Interessa-me também saber que um jovem tradutor do talento de Caetano Galindo está interessado em algo mais, além do glamour de ser tradutor de Joyce, embora admita que:
“Ele [Joyce] mudou a minha vida, como leitor, como professor, como tradutor, como pessoa mesmo. Tenho grande amor (desculpa a palavra brega) por ele, por seus personagens, por suas obras. E gosto demais de ser “reconhecido” como alguém ligado ao trabalho de divulgação da obra dele no Brasil. Me orgulha demais ter produzido uma tradução do “Ulysses”, uma de “Um retrato do artista quando jovem”, uma de “Dublinenses” e, claro, o guia de leitura “Sim, eu digo sim”…. e ter produzido assim uma espécie de via de acesso, completa, a esse romance incrível.
Como esta é apenas uma despretensiosa crônica de viagem, remeto o leitor interessado em Joyce a ir direto ao ponto e repetir com Molly Bloom (seria a figura de Nora como protagonista!), “Sim, eu digo sim”, lendo o Guia de Leitura de título símile de autoria de Caetano W. Galindo.
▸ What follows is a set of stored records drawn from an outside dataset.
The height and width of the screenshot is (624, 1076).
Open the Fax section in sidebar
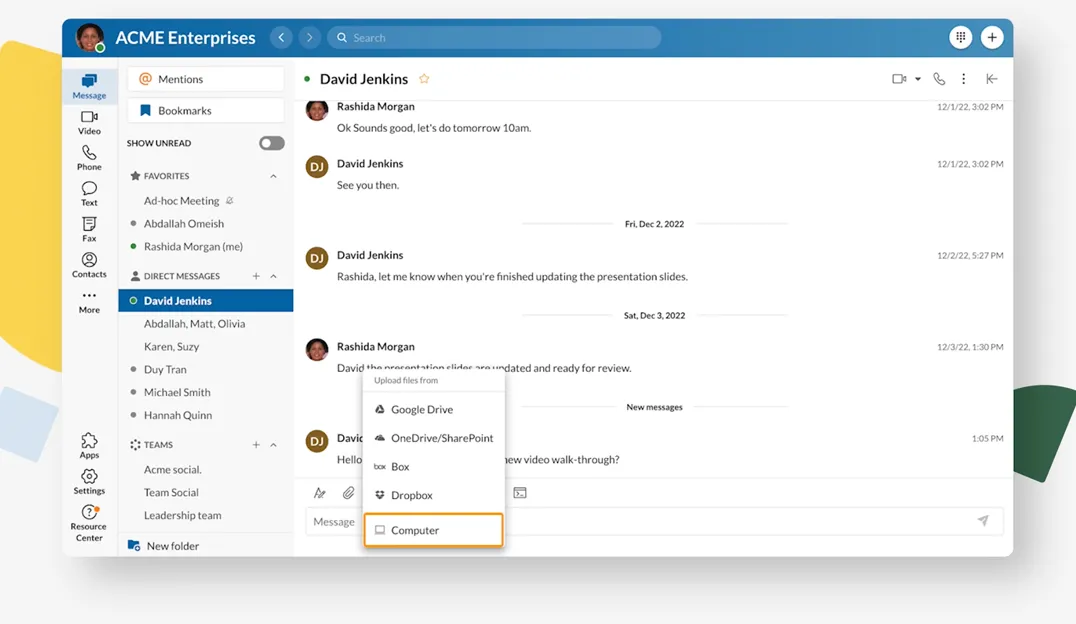tap(89, 230)

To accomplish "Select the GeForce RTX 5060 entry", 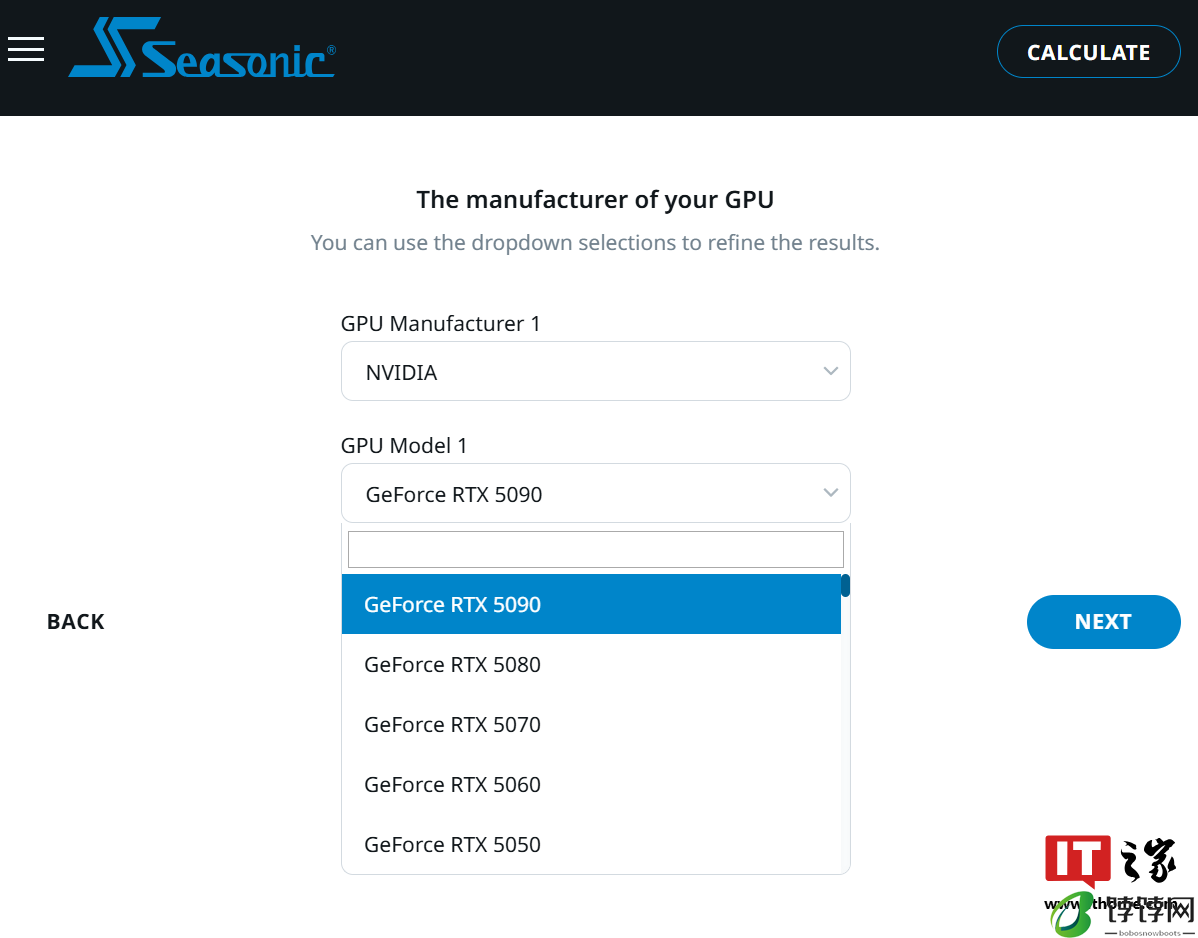I will coord(591,784).

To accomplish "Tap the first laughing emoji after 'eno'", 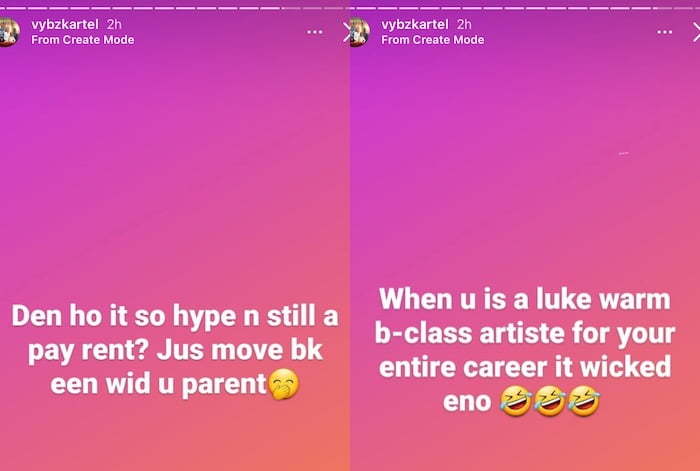I will point(515,401).
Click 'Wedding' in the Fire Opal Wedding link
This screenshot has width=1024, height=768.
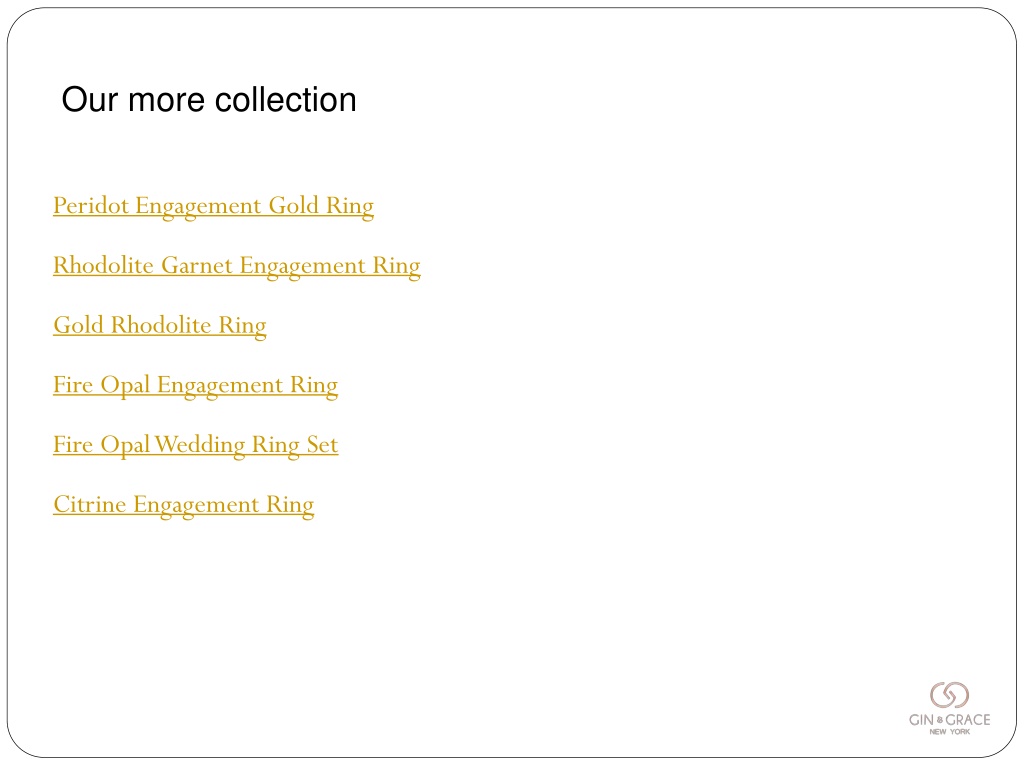(x=200, y=445)
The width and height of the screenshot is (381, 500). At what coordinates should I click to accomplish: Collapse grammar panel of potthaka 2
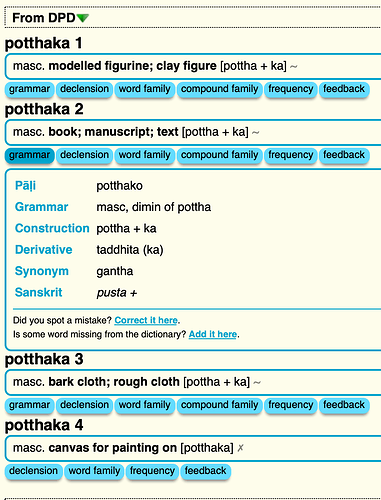point(29,155)
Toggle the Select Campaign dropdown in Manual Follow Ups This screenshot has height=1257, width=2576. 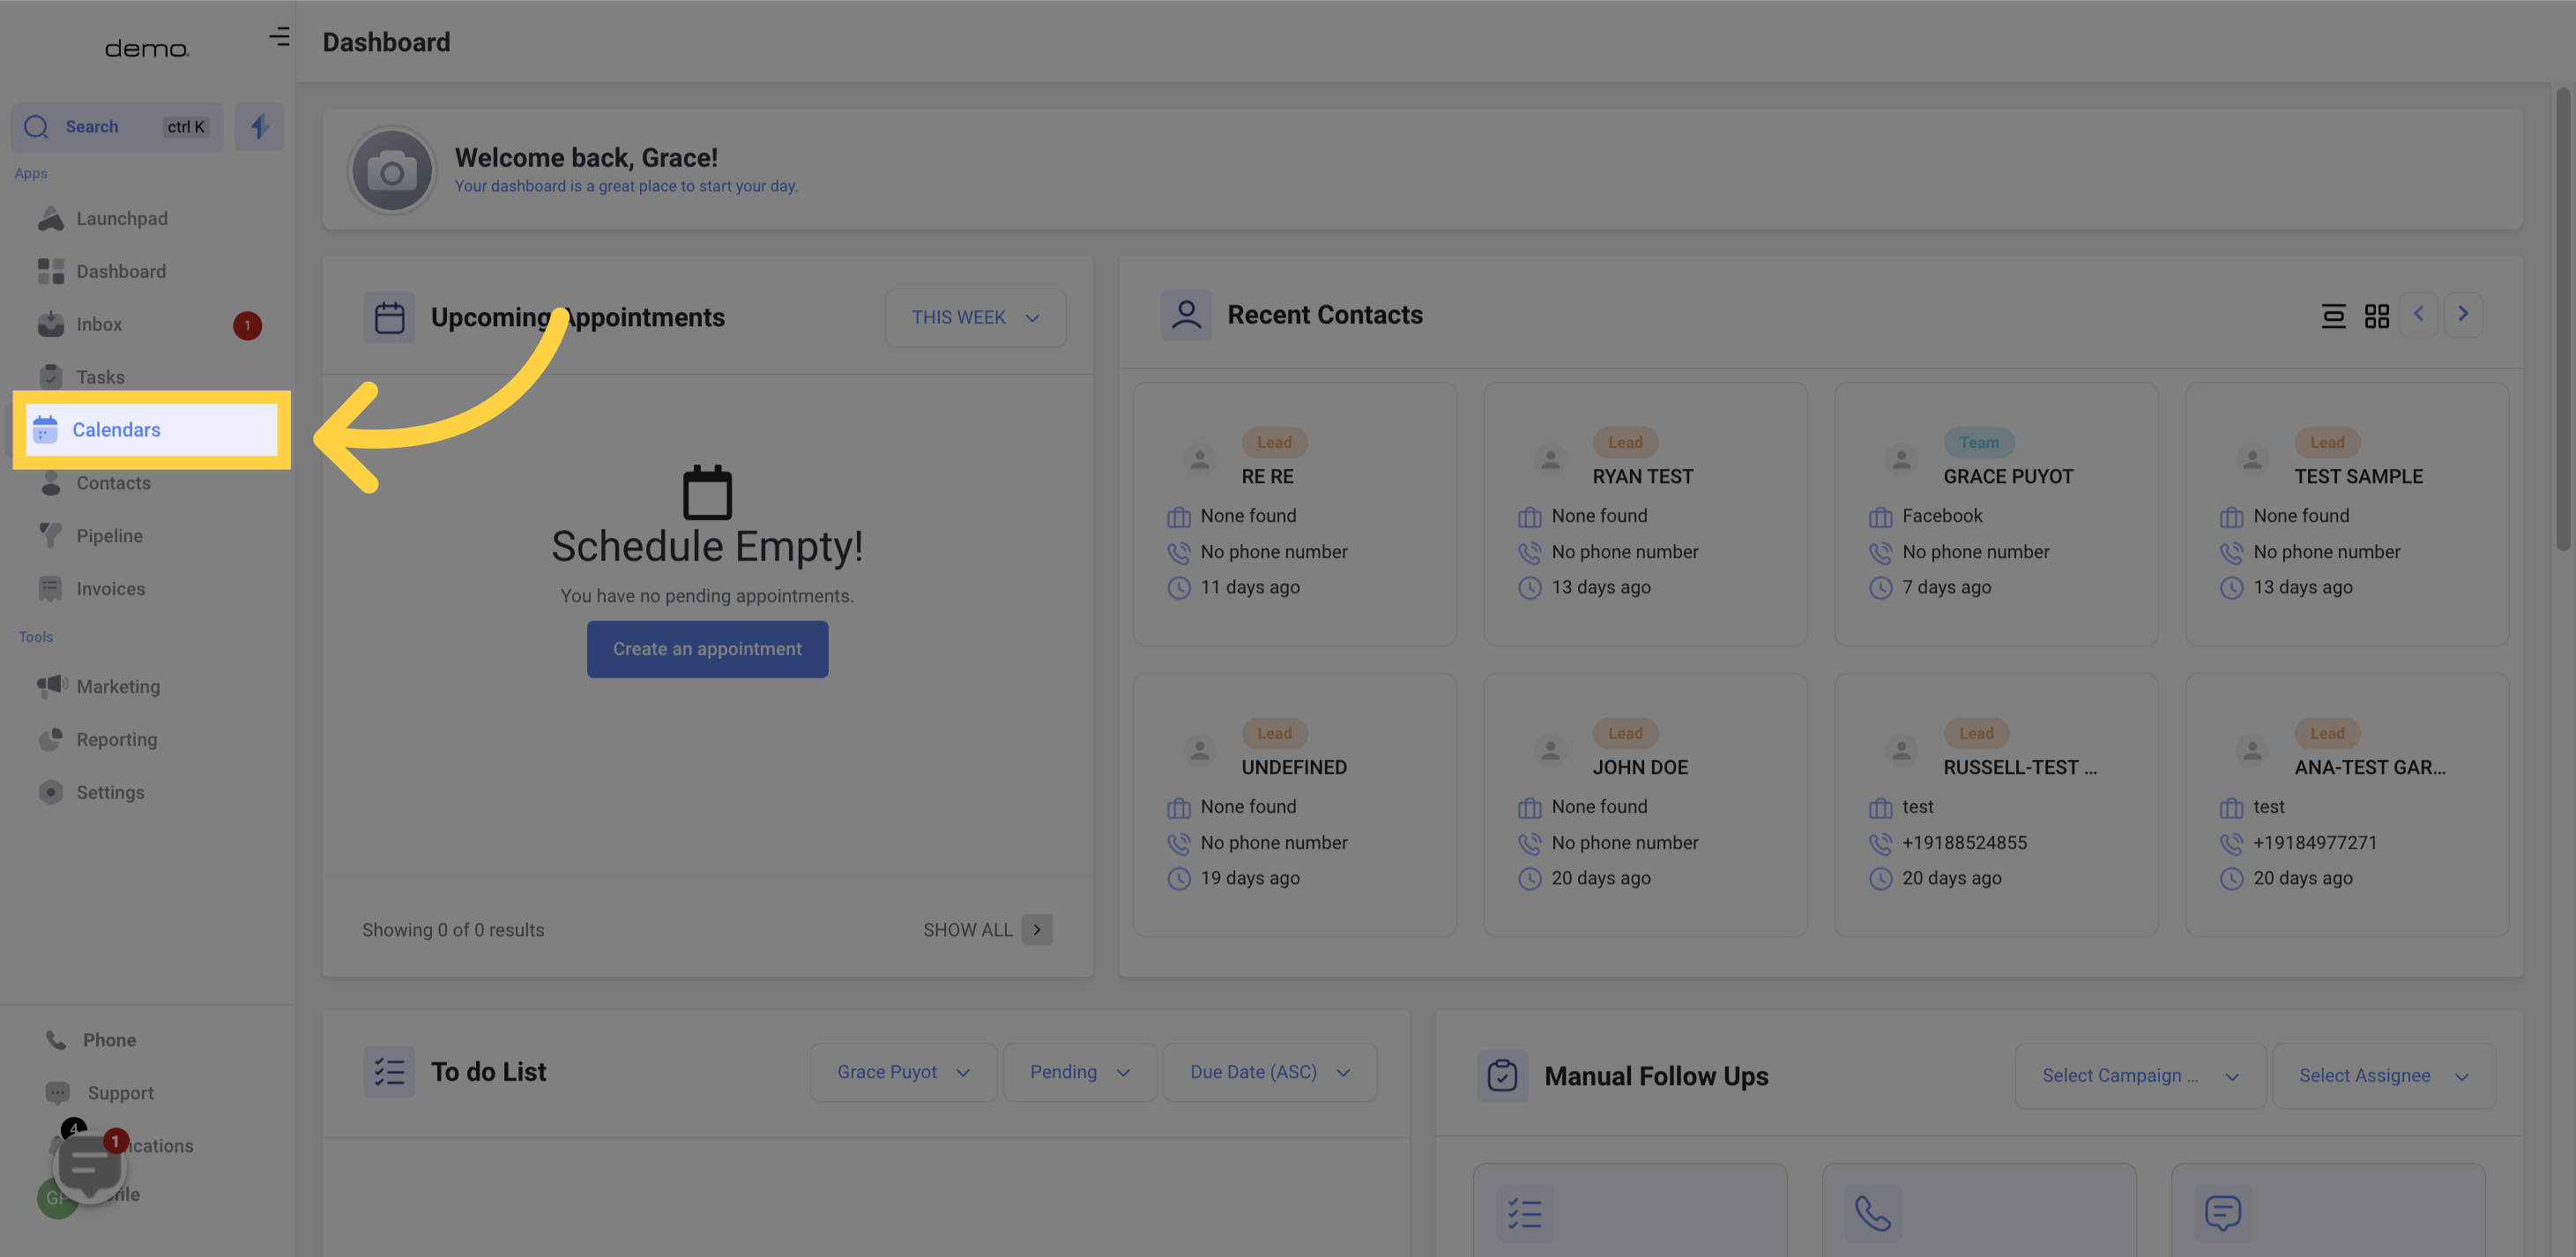click(x=2136, y=1075)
— O guia pretende realmente ser como um guia, a pessoa que, por ter se informado mais aprofundadamente sobre um museu, uma igreja, pode dar aos visitantes toda uma série de informações que eles só teriam se tivessem lido todos os livros que o camarada leu em seu treinamento. É um passeio pelo “Ulysses”: “preste atenção naquilo ali”; “percebeu como aquilo é bonito?”; “sabe por que aquilo é daquele jeito?”. A ideia foi a de dar ao maior número de pessoas o maior acesso possível a um livro infinitamente denso, rico — diz Galindo” – cf. entrevista ao jornal “O Globo” (2016).
Bem, amigos, volto ao assunto em breve, depois do repouso merecido após este dia intenso de Pádua a Trieste.
Sim, eu também digo sim à pesquisa e ao entendimento dos exilados Nora e James, qui a Trieste. À dopo.
Adalberto de Queiroz, 64, Jornalista e poeta, membro da Academia Goiana de Letras, cadeira 32. Autor de “O rio incontornável” (poesia, 2017).